The researchers used W. M. Keck Observatory to obtain the first-ever direct observational evidence showing that corotating halo gas is not only possible, but common. Their findings suggest that the whirling gas halo will eventually spiral in towards the disk.
"This is a major breakthrough in understanding how galactic disks grow," said Martin, Professor of Physics at UC Santa Barbara and lead author of the study. "Galaxies are surrounded by massive reservoirs of gas that extend far beyond the visible portions of galaxies. Until now, it has remained a mystery how exactly this material is transported to galactic disks where it can fuel the next generation of star formation."
The study is published in today's issue of the Astrophysical Journal and shows the combined results of 50 standard star-forming galaxies taken over a period of several years.
Nearly a decade ago, theoretical models predicted that the angular momentum of the spinning cool halo gas partially offsets the gravitational force pulling it towards the galaxy, thereby slowing down the gas accretion rate and lengthening the period of disk growth.
The team's results confirm this theory, which show that the angular momentum of the halo gas is high enough to slow down the infall rate but not so high as to shut down feeding the galactic disk entirely.
The astronomers first obtained spectra of bright quasars behind star-forming galaxies to detect the invisible halo gas by its absorption-line signature in the quasar spectra. Next, the researchers used Keck Observatory's laser guide star adaptive optics (LGSAO) system and near-infrared camera (NIRC2) on the Keck II telescope, along with Hubble Space Telescope's Wide Field Camera 3 (WFC3), to obtain high-resolution images of the galaxies.

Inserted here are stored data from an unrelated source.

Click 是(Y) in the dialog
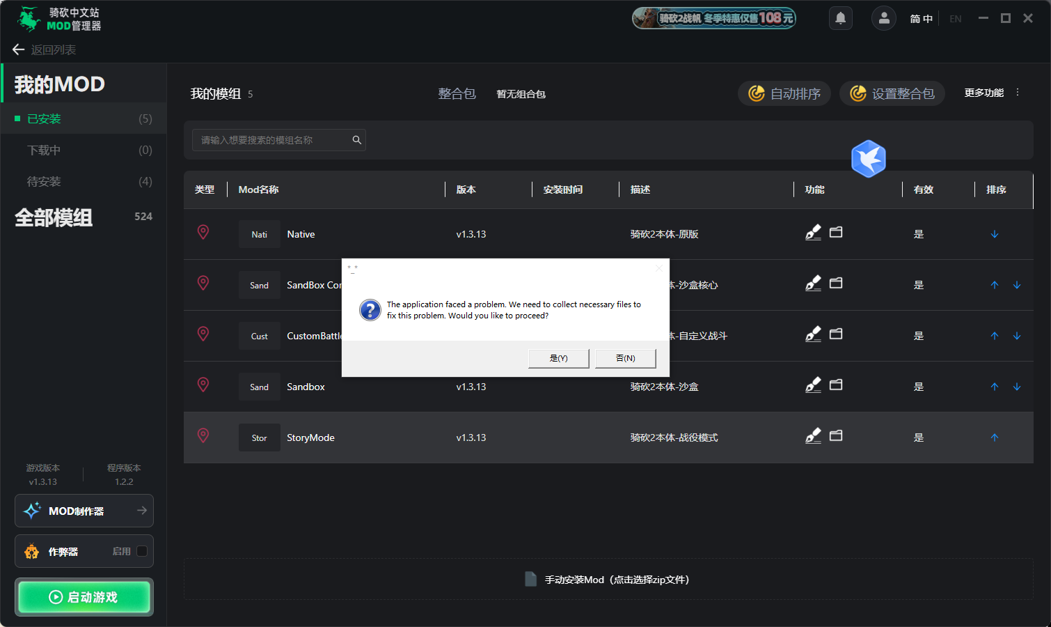This screenshot has width=1051, height=627. coord(558,358)
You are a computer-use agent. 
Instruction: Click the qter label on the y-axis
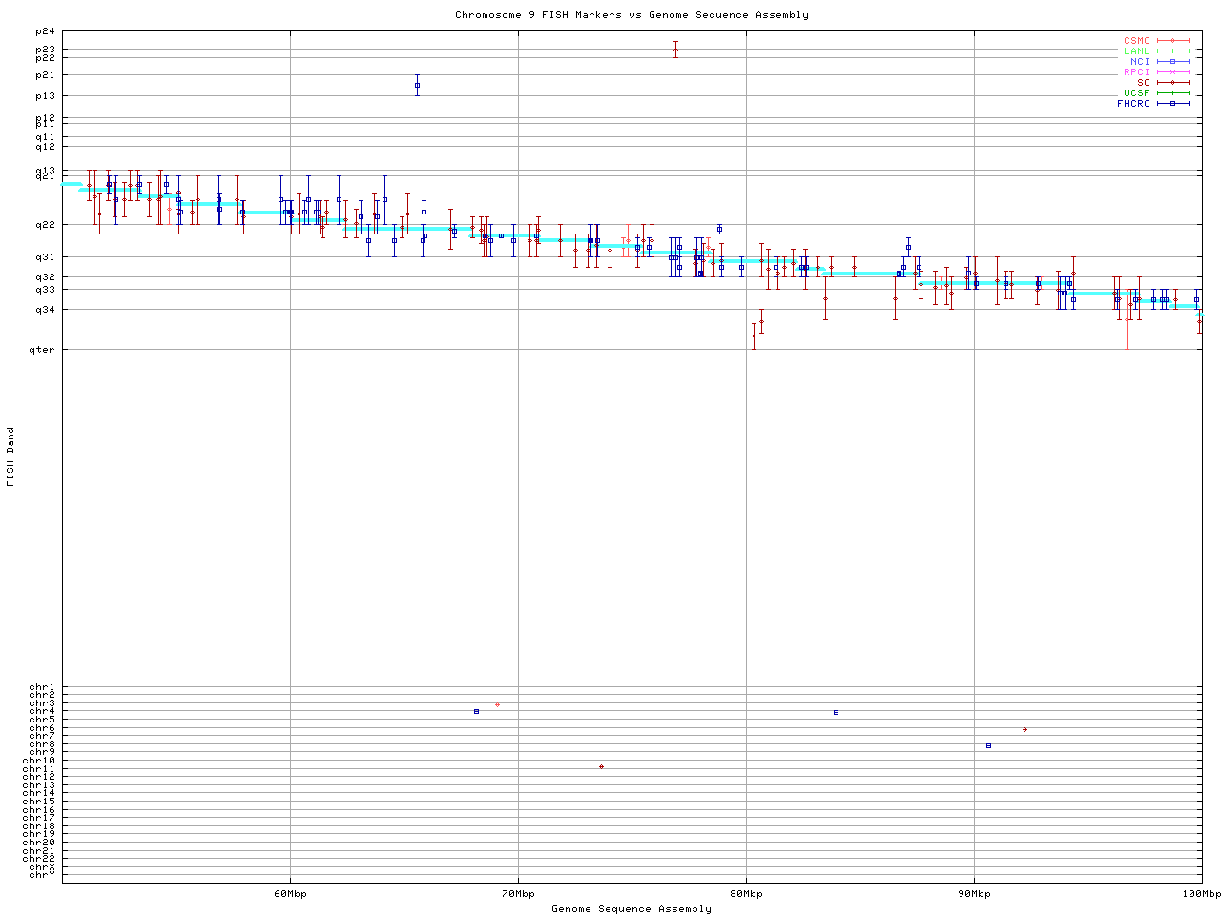[x=45, y=350]
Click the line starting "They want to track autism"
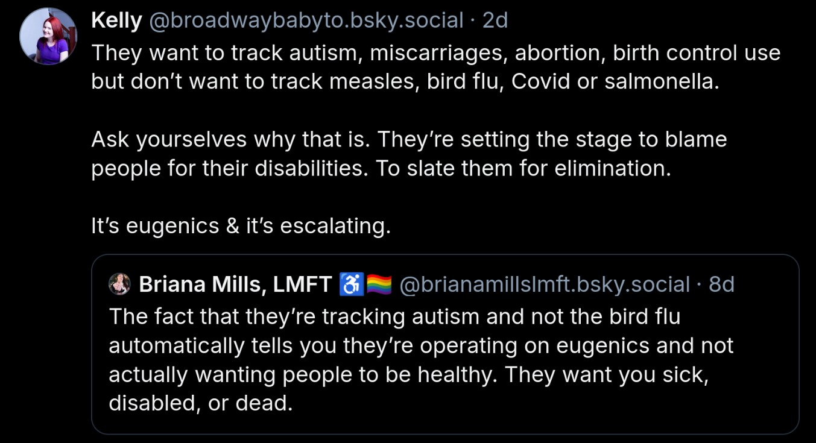Screen dimensions: 816x443 tap(435, 53)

"What sets this work apart from previous studies is that our team also used the quasar as a reference 'star' for Keck's laser guide star AO system," said co-author Ho, a physics graduate student at UC Santa Barbara. "This method removed the blurring caused by the atmosphere and produced the detailed images we needed to resolve the galactic disks and geometrically determine the orientation of the galactic disks in three-dimensional space."

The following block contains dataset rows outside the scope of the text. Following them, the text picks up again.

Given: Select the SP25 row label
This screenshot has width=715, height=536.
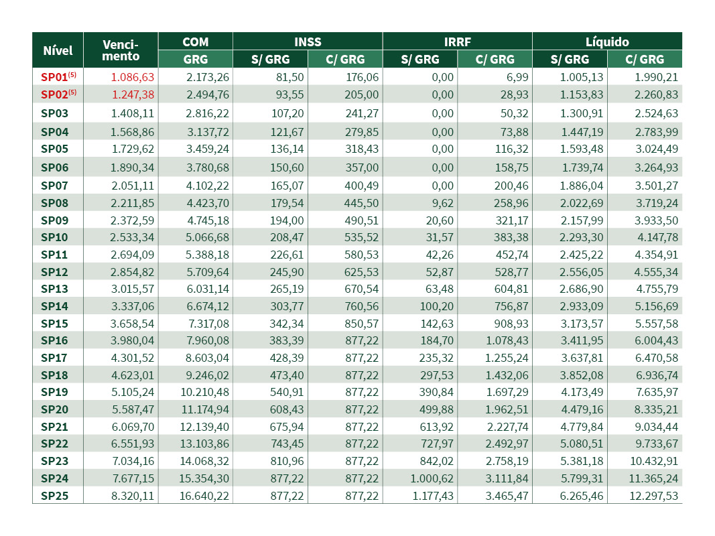Looking at the screenshot, I should [54, 496].
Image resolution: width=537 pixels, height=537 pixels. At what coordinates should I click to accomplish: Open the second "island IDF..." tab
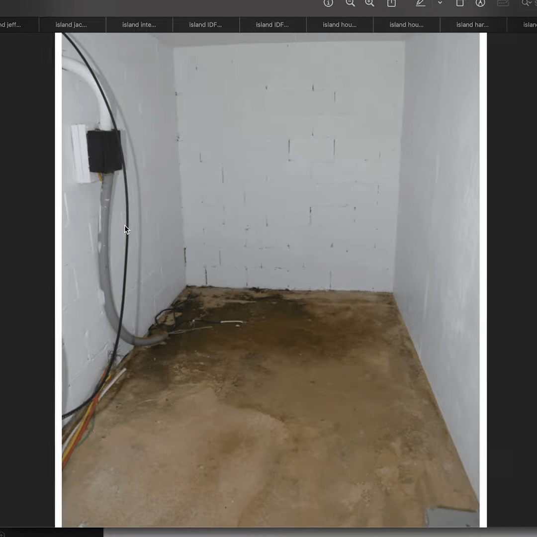pyautogui.click(x=272, y=25)
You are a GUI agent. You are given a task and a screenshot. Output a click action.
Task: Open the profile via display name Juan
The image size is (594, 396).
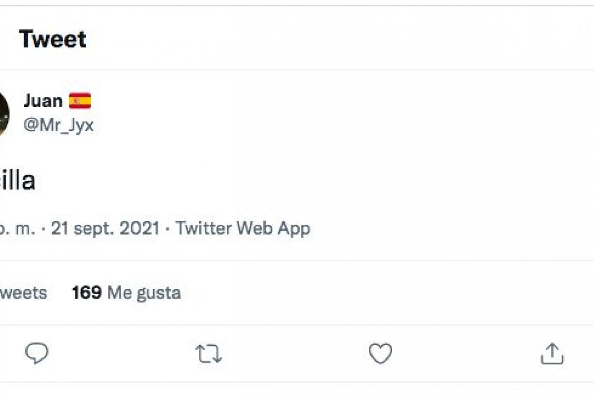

The team then measured the Doppler shifts of the gas clouds using the Low Resolution Imaging Spectrometer (LRIS) at Keck Observatory, as well as obtaining spectra from Apache Point Observatory. This enabled the researchers to determine what direction the gas is spinning and how fast. The data proved that the gas is rotating in the same direction as the galaxy, and the angular momentum of the gas is not stronger than the force of gravity, meaning the gas will spiral into the galactic disk.

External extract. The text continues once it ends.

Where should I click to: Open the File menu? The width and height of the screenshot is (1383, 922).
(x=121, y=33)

"Just as ice skaters build up momentum and spin when they bring their arms inward, the halo gas is likely spinning today because it was once at much larger distances where it was deposited by galactic winds, stripped from satellite galaxies, or directed toward the galaxy by a cosmic filament," said Martin.
The next step for Martin and her team is to measure the rate at which the halo gas is being pulled into the galactic disk. Comparing the inflow rate to the star formation rate will provide a better timeline of the evolution of normal star-forming galaxies, and explain how galactic disks continue to grow over very long timescales that span billions of years.